The aerosol module is extended from earlier versions that have been published, and includes life-cycling of sea salt, mineral dust, particulate sulphate, black carbon, and primary and secondary organics. The impacts of most of the numerous changes since previous versions are thoroughly explored by sensitivity experiments. The most important changes are: modified prognostic sea salt emissions; updated treatment of precipitation scavenging and gravitational settling; inclusion of biogenic primary organics and methane sulphonic acid (MSA) from oceans; almost doubled production of land-based biogenic secondary organic aerosols (SOA); and increased ratio of organic matter to organic carbon (OM/OC) for biomass burning aerosols from 1.4 to 2.6.

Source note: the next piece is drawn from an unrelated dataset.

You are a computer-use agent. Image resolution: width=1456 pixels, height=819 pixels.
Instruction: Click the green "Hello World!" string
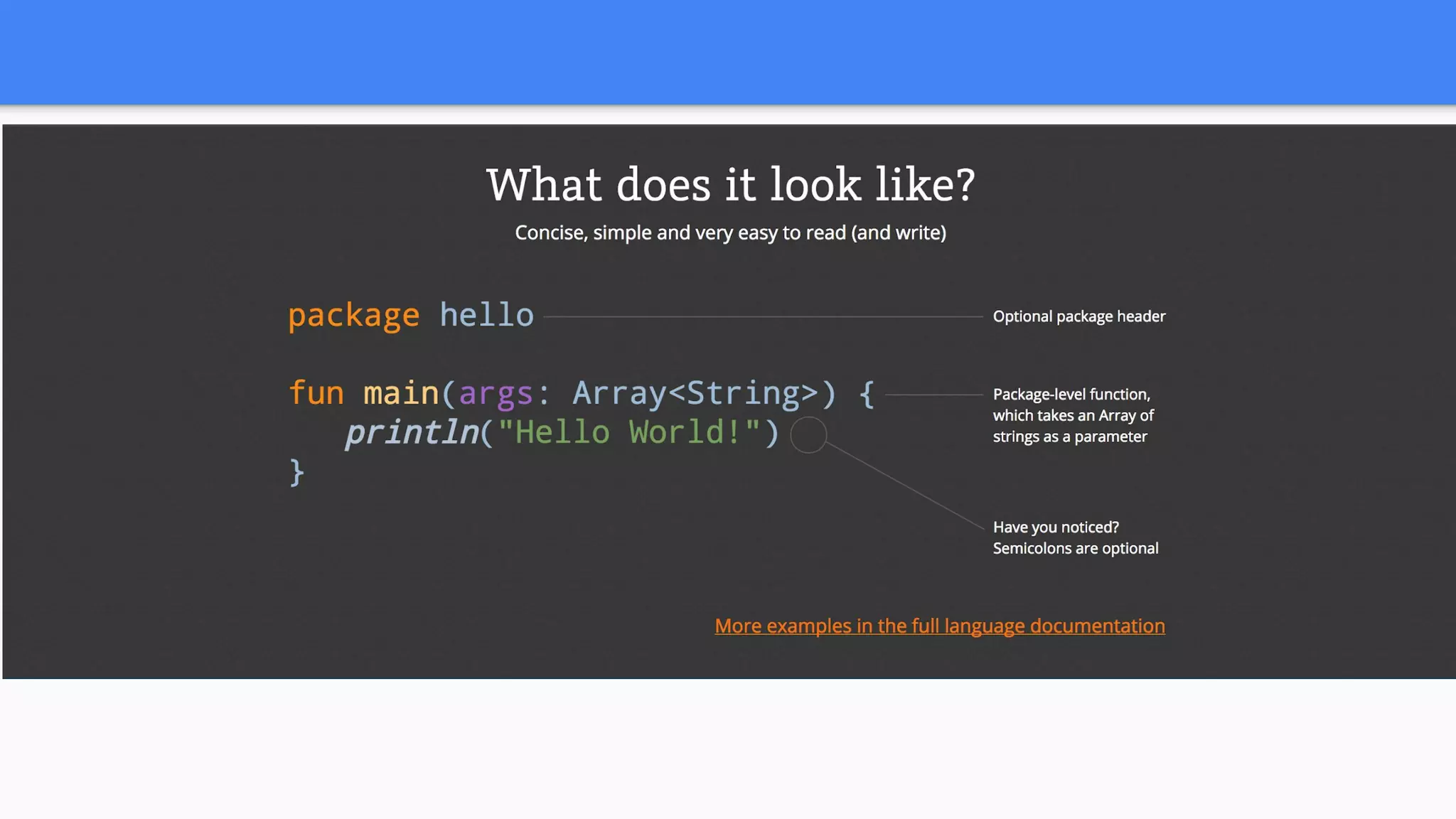coord(629,432)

Compared with in situ measurements and remotely sensed data, the new treatments of sea salt and dust aerosols give smaller biases in near-surface mass concentrations and aerosol optical depth than in the earlier model version. The model biases for mass concentrations are approximately unchanged for sulphate and BC. The enhanced levels of modeled OM yield improved overall statistics, even though OM is still underestimated in Europe and overestimated in North America.

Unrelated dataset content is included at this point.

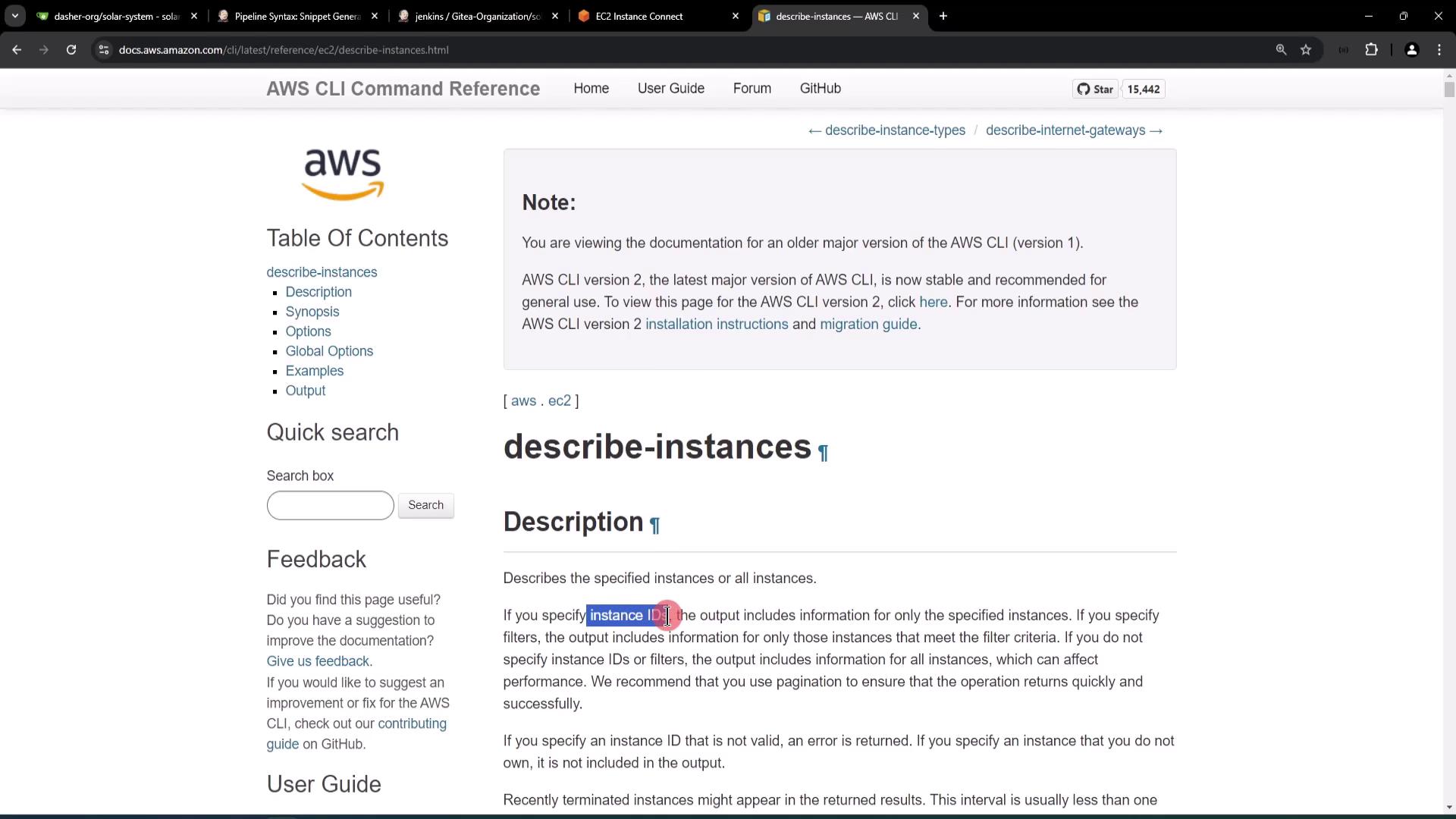Image resolution: width=1456 pixels, height=819 pixels.
Task: Click the back navigation arrow
Action: [17, 50]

The global anthropogenic aerosol direct radiative forcing (DRF) at the top of the atmosphere has changed from a small positive value to −0.08 W m−2 in CAM4-Oslo. The sensitivity tests suggest that this change can be attributed to the new treatment of biomass burning aerosols and gravitational settling. Although it has not been a goal in this study, the new DRF estimate is closer both to the median model estimate from the AeroCom intercomparison and the best estimate in IPCC AR4. Estimated DRF at the ground surface has increased by ca. 60%, to −1.89 W m−2. We show that this can be explained by new emission data and omitted mixing of constituents between updrafts and downdrafts in convective clouds.
The increased abundance of natural OM and the introduction of a cloud droplet spectral dispersion formulation are the most important contributions to a considerably decreased estimate of the indirect radiative forcing (IndRF). The IndRF is also found to be sensitive to assumptions about the coating of insoluble aerosols by sulphate and OM. The IndRF of −1.2 W m−2, which is closer to the IPCC AR4 estimates than the previous estimate of −1.9 W m−2, has thus been obtained without imposing unrealistic artificial lower bounds on cloud droplet number concentrations.